TASK DETAILS: Everything from the line holding "Screen dimensions: 768x456" to the end of the listing below should be copied exactly, line for line, minus the pictures.
-- DATA TO EXAMINE follows --
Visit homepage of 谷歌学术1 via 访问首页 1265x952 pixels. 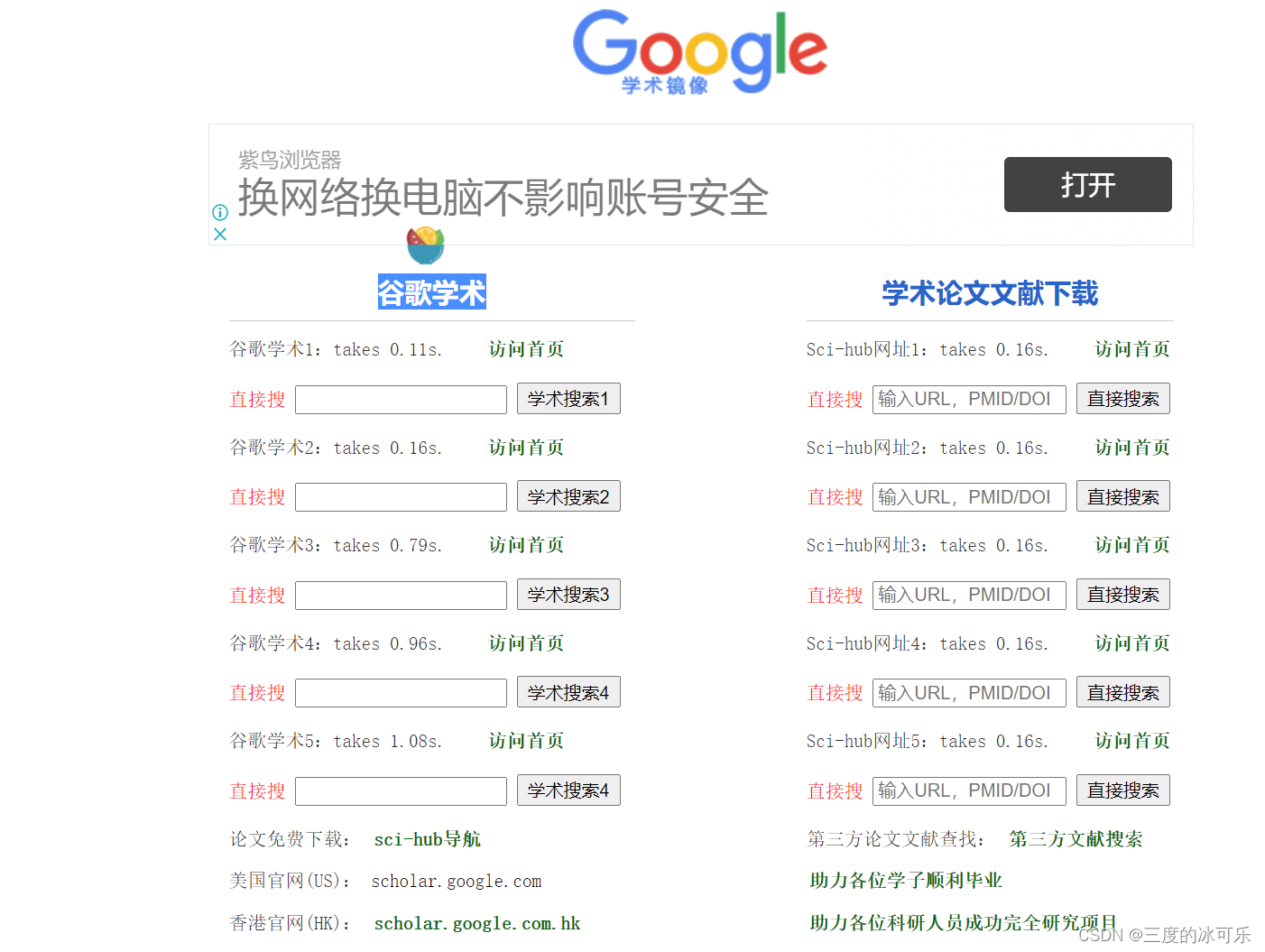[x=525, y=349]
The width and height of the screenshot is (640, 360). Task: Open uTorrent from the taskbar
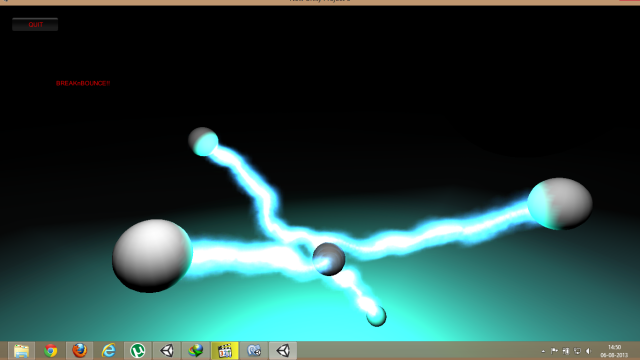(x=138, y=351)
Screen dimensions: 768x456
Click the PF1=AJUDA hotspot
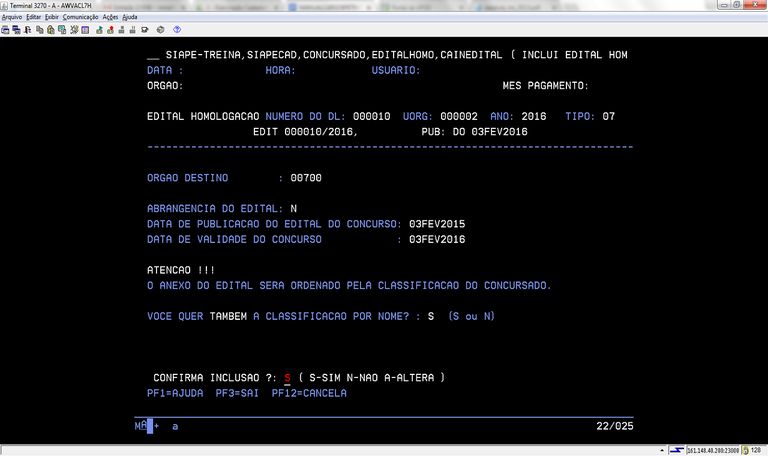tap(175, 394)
-- DATA TO EXAMINE concluded --
YOUR SOLUTION:
Screen dimensions: 768x456
Click the PF1=AJUDA hotspot
tap(175, 394)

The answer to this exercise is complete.